“Compressed” music strongly criticized for its impact on our hearing

“Compressed” music strongly criticized for its impact on our hearing

The arrival of the MP3 format in the early 1990s began a real revolution in the music industry. But musicians and sound lovers often worry about the degraded quality of so-called “compressed” music. What is it really? Decryption.

Like every year for the past 21 years, UNESCO Sound Week invites us to question our relationship to sound and, by extension, to music. Because we spend a significant amount of time listening to it. The 2023 study by the International Federation of the Phonographic Industry states that we spend 20.7 hours per week listening to pieces of music. A figure that continues to increase from year to year.

Hearing health in danger?

But some worry about the impact of this listening time on our hearing health. For good reason, almost all of the songs available on streaming platforms are in MP3. This controversial audio format has the advantage of considerably reducing the weight of songs, which allows them to take up less space in the memory of our phones and computers. However, the compression process on which MP3 is based damages the music: it trims the sound spectrum by destroying the highest and lowest frequencies. This loss of quality is not always audible, especially if the compression level chosen is not very high. Despite everything, the vast majority of MP3 songs lack nuance. Their sound is less natural and precise than that of music recorded so as to be emitted on analog media (magnetic tape, vinyl, cassette, etc.).
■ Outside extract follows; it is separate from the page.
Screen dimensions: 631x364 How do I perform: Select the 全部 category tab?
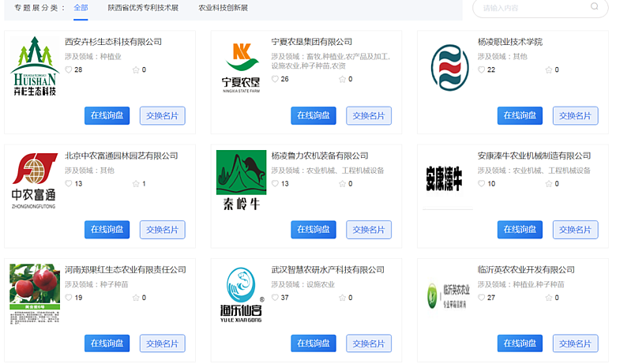pos(81,8)
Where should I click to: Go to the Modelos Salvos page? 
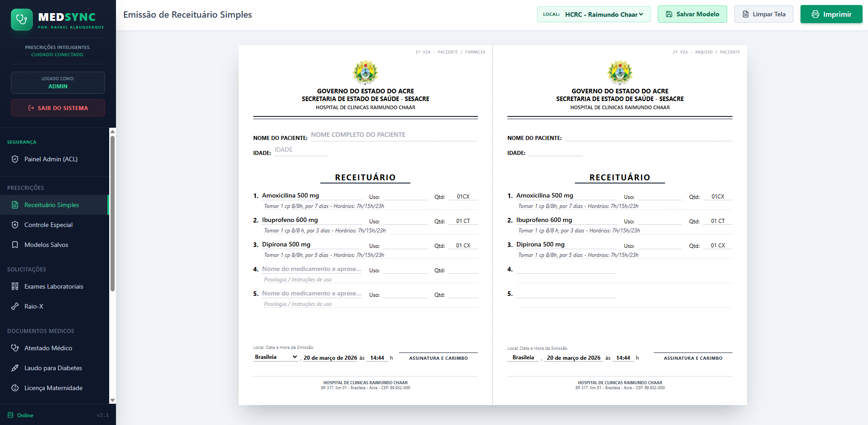(x=46, y=245)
Music lovers are therefore fleeing MP3, preferring non-destructive formats such as FLAC, APE, Alac or Hi-Res (High Resolution). However, not all electronic devices are capable of playing music recorded in these formats. Additionally, only a handful of artists offer their tracks in “lossless” compression. American-Canadian singer Neil Young tried to raise awareness among the general public of the need to be more demanding regarding the quality of recorded music by launching, in 2014, his own portable music player with very high definition sound. But this project suffered from direct competition from music streaming platforms like Tidal and Qobuz, which, at the same time, began to focus on so-called “lossless” formats, that is to say without loss or destruction of data.

The dangers of compressed music

So is MP3 unbeatable? Not necessarily. Consumers are giving more and more importance to the sound quality of the songs they listen to for very long hours, in order to preserve their hearing health. Indeed, over time, compressed sounds can have harmful repercussions on our ears. Researchers from Inserm and the Clermont-Ferrand Faculty of Medicine arrived at this observation after having 90 guinea pigs listen to music for four hours. These animals were chosen for the purposes of this study because they have a hearing system similar to ours. Some specimens were exposed to compressed tracks, and others to uncompressed tracks. The scientists noticed that guinea pigs who listened to compressed music experienced hearing fatigue at the end of the experiment, with “a decrease in auditory reflexes“, according to Essentiel Santé Magazine.

This alarming phenomenon can be explained by the fact that compressed music leaves no moment for the listener to breathe. However, the ear needs to rest, even if only for a few seconds, so as not to be overworked. Overexposure to poor quality music can eventually lead to hearing problems, especially if these songs are listened to at too high a volume. This is why a scientific committee, led by Professor Paul Avan from the Center for Research and Innovation in Human Audiology, is working, under the aegis of the UNESCO Sound Week association, to create a “sound quality” label. This will aim to guarantee listeners the absence of any excessive compression of the sound, “with a view to respecting artistic creation, musical quality, and hearing health“, as indicated in a press release.

Because there is an urgent need to act. A meta-analysis, published in 2022 in the journal BMJ Global Health, estimates that 670 million to 1.35 billion adolescents and young adults worldwide are potentially at risk of suffering from hearing problems. Blame it on risky listening practices, of course, but also on the quality of the music we have in our ears. Perhaps it is time to turn the page on MP3 to preserve our hearing.